Wednesday, December 22, 2010

Geotechnical report raises questions on Ottawa's LRT tunnel

As the preliminary planning work for Ottawa's light-rail transit plan chugs along, the Interim Geotechnical Data Report for the downtown tunnel portion was released this week, with a couple of snags that are reportedly forcing staff to consider changes to the plan.

The first of the potential changes, as reported by CTV Ottawa, it bedrock depth and poor soil quality around Campus Station. It might force the city to end the tunnel earlier than previously planned, bringing the Campus Station outside of it.

In the city's DOTT Planning and Environmental Assessment Study [.pdf, see page 13], three potential scenarios were outlined for the tunnel portal, leaving the door open for a shorter tunnel and Campus station being located outside of it. Should city engineers decide that the bedrock around the proposed station is too deep and the soil quality too poor, they'll likely choose the 'North Portal' option and have Campus Station at-grade. So that's not necessarily a huge change.

That scenario will naturally shorten the length of the tunnel--and perhaps fairly significantly, as much as 900m--but will it reduce the bottom-line cost of the project?

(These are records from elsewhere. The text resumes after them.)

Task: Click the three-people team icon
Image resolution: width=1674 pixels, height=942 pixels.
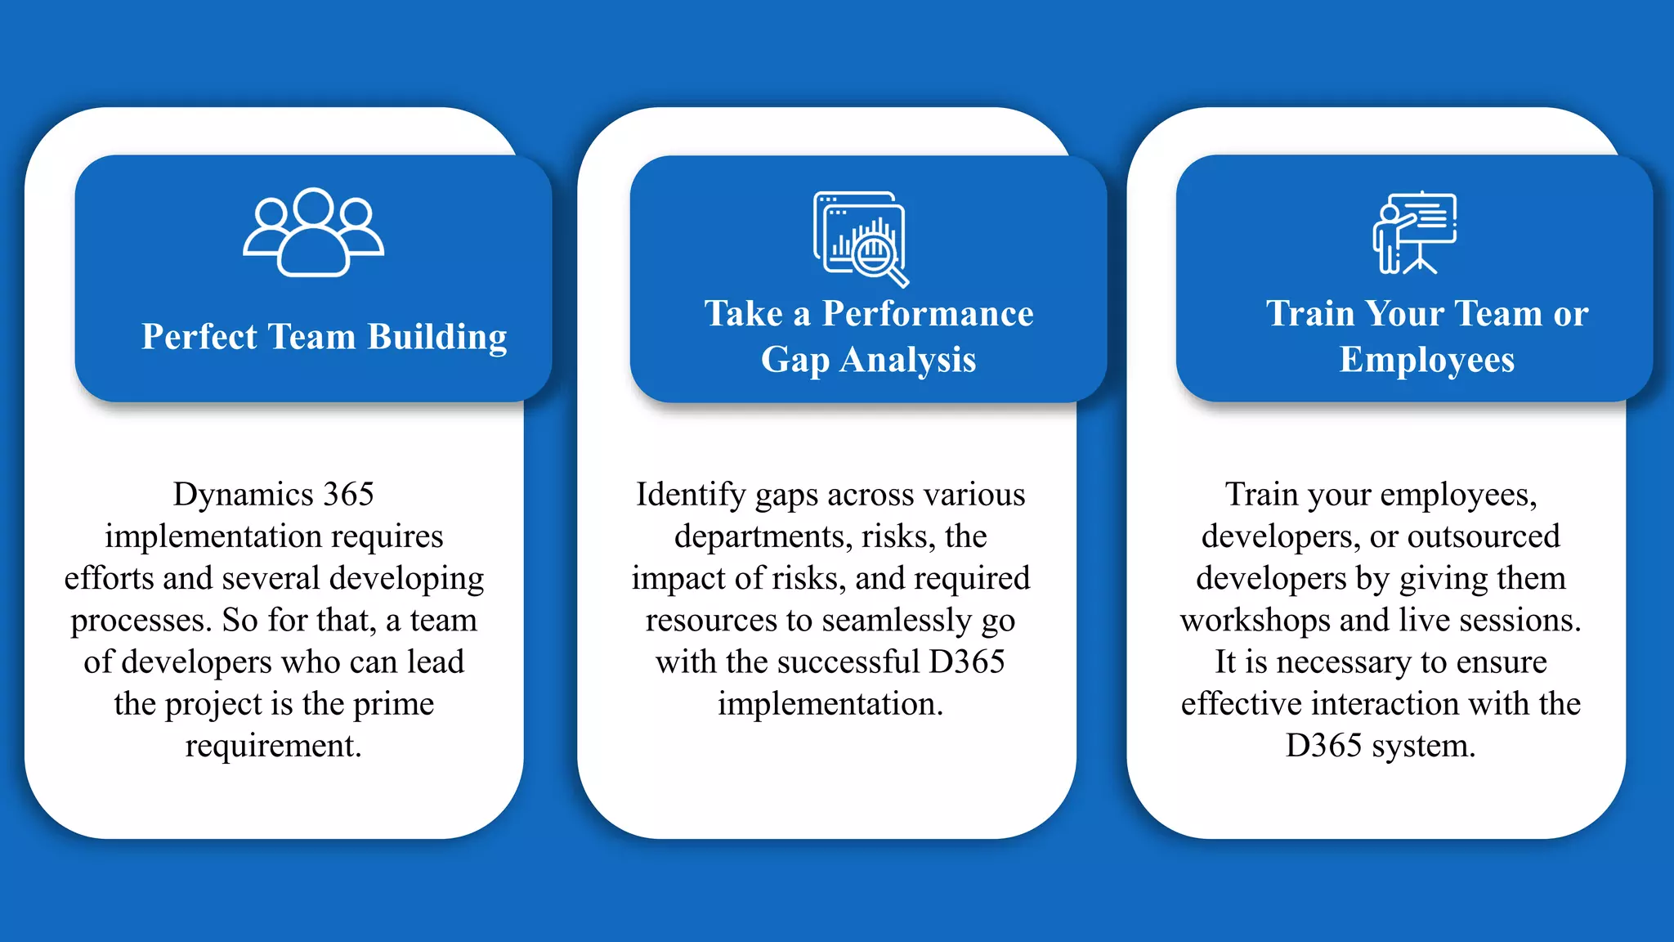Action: click(x=313, y=232)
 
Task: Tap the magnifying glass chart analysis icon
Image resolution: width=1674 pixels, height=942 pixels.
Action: click(x=861, y=238)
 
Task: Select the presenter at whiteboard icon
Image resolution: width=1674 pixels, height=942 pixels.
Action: click(x=1414, y=232)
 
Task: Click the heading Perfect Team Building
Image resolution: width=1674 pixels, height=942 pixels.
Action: click(x=324, y=337)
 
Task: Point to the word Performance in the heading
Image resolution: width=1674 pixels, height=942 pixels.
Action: click(x=928, y=314)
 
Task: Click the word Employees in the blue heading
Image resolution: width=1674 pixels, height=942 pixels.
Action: click(x=1426, y=360)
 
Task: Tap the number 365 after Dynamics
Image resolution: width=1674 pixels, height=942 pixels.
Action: click(x=349, y=494)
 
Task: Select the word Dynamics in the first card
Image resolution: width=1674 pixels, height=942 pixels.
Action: click(x=244, y=494)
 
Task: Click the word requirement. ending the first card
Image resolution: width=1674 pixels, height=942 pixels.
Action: click(x=273, y=746)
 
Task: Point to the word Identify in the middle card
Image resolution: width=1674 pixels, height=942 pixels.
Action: click(x=691, y=494)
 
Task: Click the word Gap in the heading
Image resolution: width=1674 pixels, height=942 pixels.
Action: click(x=794, y=361)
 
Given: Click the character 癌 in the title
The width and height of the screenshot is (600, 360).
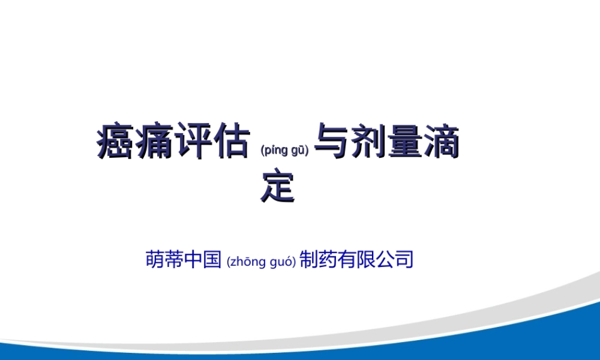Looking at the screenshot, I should pyautogui.click(x=115, y=142).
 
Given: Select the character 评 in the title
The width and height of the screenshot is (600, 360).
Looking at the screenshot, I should pyautogui.click(x=192, y=142).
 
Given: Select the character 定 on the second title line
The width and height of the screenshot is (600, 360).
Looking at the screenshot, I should pyautogui.click(x=278, y=187).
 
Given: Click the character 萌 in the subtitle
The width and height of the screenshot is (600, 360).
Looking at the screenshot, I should pyautogui.click(x=155, y=259).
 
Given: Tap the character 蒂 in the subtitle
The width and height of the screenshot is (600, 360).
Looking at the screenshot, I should pyautogui.click(x=174, y=259).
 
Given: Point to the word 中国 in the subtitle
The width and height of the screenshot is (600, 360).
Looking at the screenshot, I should pyautogui.click(x=203, y=259).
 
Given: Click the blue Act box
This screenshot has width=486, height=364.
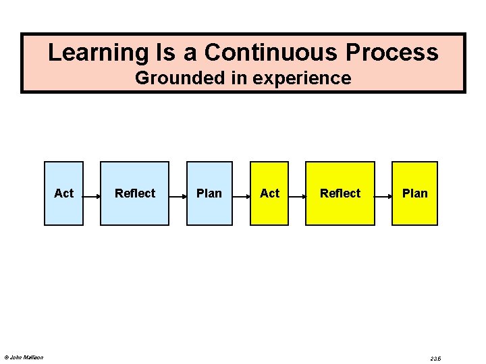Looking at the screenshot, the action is (x=64, y=193).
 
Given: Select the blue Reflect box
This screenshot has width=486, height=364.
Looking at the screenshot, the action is (x=134, y=193).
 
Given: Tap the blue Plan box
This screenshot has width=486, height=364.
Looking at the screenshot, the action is (x=209, y=193).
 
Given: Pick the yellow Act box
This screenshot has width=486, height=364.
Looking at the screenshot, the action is (x=269, y=193).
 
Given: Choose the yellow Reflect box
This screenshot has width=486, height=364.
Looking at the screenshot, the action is (x=340, y=193).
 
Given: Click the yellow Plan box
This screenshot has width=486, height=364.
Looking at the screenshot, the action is (x=414, y=193).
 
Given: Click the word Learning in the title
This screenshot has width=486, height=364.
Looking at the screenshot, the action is (x=92, y=53).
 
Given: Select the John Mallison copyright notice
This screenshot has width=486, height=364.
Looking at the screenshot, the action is (x=24, y=357).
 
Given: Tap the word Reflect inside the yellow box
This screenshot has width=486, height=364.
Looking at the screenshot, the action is (x=340, y=193).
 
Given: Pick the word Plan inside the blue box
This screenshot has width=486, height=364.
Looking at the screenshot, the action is (x=209, y=193).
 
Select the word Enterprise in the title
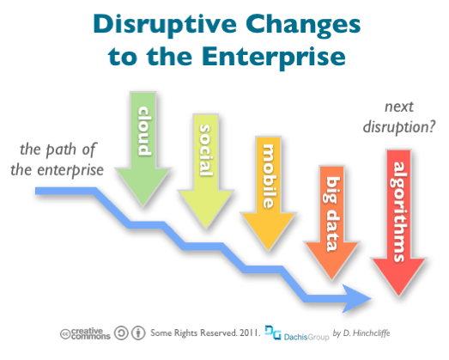[x=275, y=58]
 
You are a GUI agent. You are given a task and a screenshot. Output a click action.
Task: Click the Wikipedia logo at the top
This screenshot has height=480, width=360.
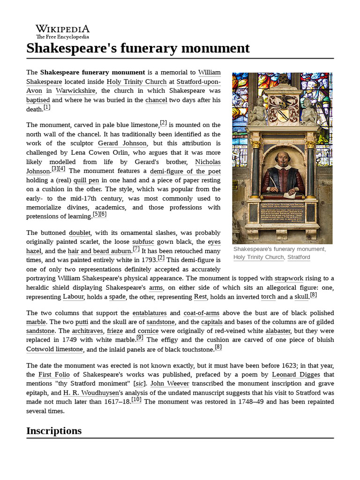(62, 31)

The Ottawa Sun seems to think it could, in their story on the subject, but CBC interviewed city staffers who said it's not likely to bring down the cost.

The second, depending on the risk, may be more worrisome. The image below, a figure presented in the geotechnical report, shows the faults underground in Ottawa (click to enlarge):


The set of faults in question are the Gloucester Faults, which cross the proposed DOTT alignment in three spots between Lyon and O'Connor Streets, but may in fact lie further east of where indicated on the map above (which is based on a Geological Survey of Canada regional geology map), according to the report. Although the fault lines are present, they are apparently inactive, and city staff told CBC that they aren't a major concern.

1 comment:

Dwight Williams said...

Needing my memory refreshed: how deep the underground stations need to be for DOTT purposes?